Geesthacht. Udo Sill vom Toom-Markt legte sich bei einem Redner-Wettbewerb für den Einzelhandel ins Zeug. Seine Thesen für mehr Schlagkraft.
Vier Minuten können sehr lang sein - oder sehr kurz. Je nachdem, ob man beim Zahnarzt behandelt wird oder etwas Wichtiges zu sagen hat. Wie zum Beispiel zum Einzelhandel. Und die Stoppuhr unerbittlich tickt. Das erlebte Geschäftsführer Udo Sill vom Geesthachter Toom-Markt. Er nahm an einem Speaker Slam teil. Einer Veranstaltung, bei dem sich – ähnlich wie beim bekannteren Poetry Slam – Redner mit Fachvorträgen in der Gunst einer Jury zu überbieten versuchen.
Nur: Bei diesem Slam wird nach 240 Sekunden das Mikrofon abgeschaltet. Auch mitten im Satz. „Wenn du immer auf die Uhr guckst, kommst du raus“, sagt Udo Sill. Er hat seinen Text zu Hause vorgeschrieben, bis er passte. Mal war er mit zwei Minuten zu kurz, dann wieder mit sechs Minuten zu lang. Dann aber, als er andere Redner gehört hatte, warf er kurzerhand das Konzept über den Haufen und redete nach Bauchgefühl über den Einzelhandel. Und es funktionierte.
Toom-Geschäftsführer Udo Sill über den stationären Einzelhandel
Udo Sill ist erfahren damit, vor Gruppen Vorträge zu halten. 120 Zuhörer waren es diesmal, eine bunt gemischte Versammlung aus verschiedensten Berufen bis hin zu Kieferchirurgen. Fast alle sprachen über ein Thema aus ihrem Fachgebiet. „Ich habe über 30 Jahre Berufserfahrung und immer wieder Reden gehalten. Im Baumarkt, wenn wir Mitarbeiterbesprechungen haben, in der Handwerkskammer oder in der Runde mit anderen Geschäftsführern“, sagt Sill.

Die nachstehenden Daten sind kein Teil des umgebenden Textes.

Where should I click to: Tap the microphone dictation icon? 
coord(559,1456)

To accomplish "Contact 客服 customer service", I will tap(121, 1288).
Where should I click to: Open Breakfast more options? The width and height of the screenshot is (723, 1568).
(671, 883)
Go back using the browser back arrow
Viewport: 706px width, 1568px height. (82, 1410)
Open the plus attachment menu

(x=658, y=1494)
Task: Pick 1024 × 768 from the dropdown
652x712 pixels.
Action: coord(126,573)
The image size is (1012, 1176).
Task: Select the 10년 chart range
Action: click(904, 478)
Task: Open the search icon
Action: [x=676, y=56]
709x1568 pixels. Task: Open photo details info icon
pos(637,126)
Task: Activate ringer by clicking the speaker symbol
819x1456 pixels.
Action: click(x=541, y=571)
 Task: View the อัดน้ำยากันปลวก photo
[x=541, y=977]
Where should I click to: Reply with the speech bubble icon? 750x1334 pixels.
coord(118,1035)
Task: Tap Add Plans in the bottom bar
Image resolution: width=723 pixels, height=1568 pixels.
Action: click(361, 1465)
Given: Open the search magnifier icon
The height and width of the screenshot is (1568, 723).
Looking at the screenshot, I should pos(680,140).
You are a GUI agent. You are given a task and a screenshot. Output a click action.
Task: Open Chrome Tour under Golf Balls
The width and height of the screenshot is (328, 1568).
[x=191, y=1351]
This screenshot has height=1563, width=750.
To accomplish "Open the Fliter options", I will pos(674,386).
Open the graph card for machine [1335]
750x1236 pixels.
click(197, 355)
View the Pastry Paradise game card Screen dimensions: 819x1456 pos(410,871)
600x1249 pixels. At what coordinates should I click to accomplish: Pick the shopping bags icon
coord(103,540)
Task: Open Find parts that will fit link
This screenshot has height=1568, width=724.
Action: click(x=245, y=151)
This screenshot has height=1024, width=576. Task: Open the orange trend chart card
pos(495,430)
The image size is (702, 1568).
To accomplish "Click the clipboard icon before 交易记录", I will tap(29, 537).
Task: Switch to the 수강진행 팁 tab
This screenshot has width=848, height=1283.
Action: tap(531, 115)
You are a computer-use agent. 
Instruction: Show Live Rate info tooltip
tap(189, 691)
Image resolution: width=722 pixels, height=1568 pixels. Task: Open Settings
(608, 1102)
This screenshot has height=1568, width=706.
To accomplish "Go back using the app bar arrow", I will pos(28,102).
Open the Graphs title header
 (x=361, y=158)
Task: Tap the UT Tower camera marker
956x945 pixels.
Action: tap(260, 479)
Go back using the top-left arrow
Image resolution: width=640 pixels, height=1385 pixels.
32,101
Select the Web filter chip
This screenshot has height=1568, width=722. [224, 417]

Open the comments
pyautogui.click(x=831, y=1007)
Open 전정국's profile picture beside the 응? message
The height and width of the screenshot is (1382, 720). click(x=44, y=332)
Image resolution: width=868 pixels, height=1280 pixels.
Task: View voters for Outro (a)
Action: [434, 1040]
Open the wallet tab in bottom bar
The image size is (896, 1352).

Aber diesmal habe er die Nacht vorher „nicht ganz so gut geschlafen“. Udo Sill hatte sich angemeldet, um mal etwas Neues zu erleben. „Das war die Herausforderung, der wollte ich mich einfach stellen, das Konzept in vier Minuten zu erzählen. Es war eine gute Erfahrung. Aber es ist noch zu frisch, um zu sagen, im nächsten Jahr meldetest du dich wieder an.“
Die Frage ist: „Finde ich ein gutes Konzept für mein Geschäft?“
Udo Sill hielt ein flammendes Plädoyer über ein Thema, das ihm besonders am Herzen liegt: Wie der stationäre Einzelhandel gegen die Macht des Onlinehandels erfolgreich bestehen kann. „Die haben alle Angst vor dem Onlinehandel, der mache alles kaputt, höre ich oft. Das ist in Wirklichkeit nicht so. Die Frage ist: Finde ich ein gutes Konzept für mein Geschäft? Sodass der Kunde statt zum Onlinehändler zu surfen zu mir in den Laden kommt?“ Das ist Udo Sills Überzeugung.
Außer dem Baumarkt an der Düneberger Straße betreibt er als zweites geschäftliches Standbein noch die Udo Sill Consulting, eine Beratung für Unternehmer und Führungskräfte. Insofern machte er beim Speaker Slam auch Werbung in eigener Sache. „Am Ende habe ich sinngemäß gesagt: Der Onlinehandel ist nicht dein Feind. Wenn du Unterstützung brauchst, dann melde dich bei mir. Wir machen dein Geschäft gemeinsam erfolgreich.“
Zwei sehr einfache Grundlagen ließen sich schnell umsetzen
Dafür sieht er einige Hebel. Zwei sehr einfache Grundlagen ließen sich mit wenig Mühe umgehend umsetzen. Sie beziehen sich auf den äußeren Eindruck, den das Geschäft macht. „Viele kleben ihr Schaufenster zu mit Plakaten zu Veranstaltungen, die Öffnungszeiten sind handgeschrieben auf einem Zettel an die Tür geklebt, das wirkt unprofessionell“, kritisiert Udo Sill. Oder aber der Dreck vom Nachbarn weht vorbei und wird liegengelassen.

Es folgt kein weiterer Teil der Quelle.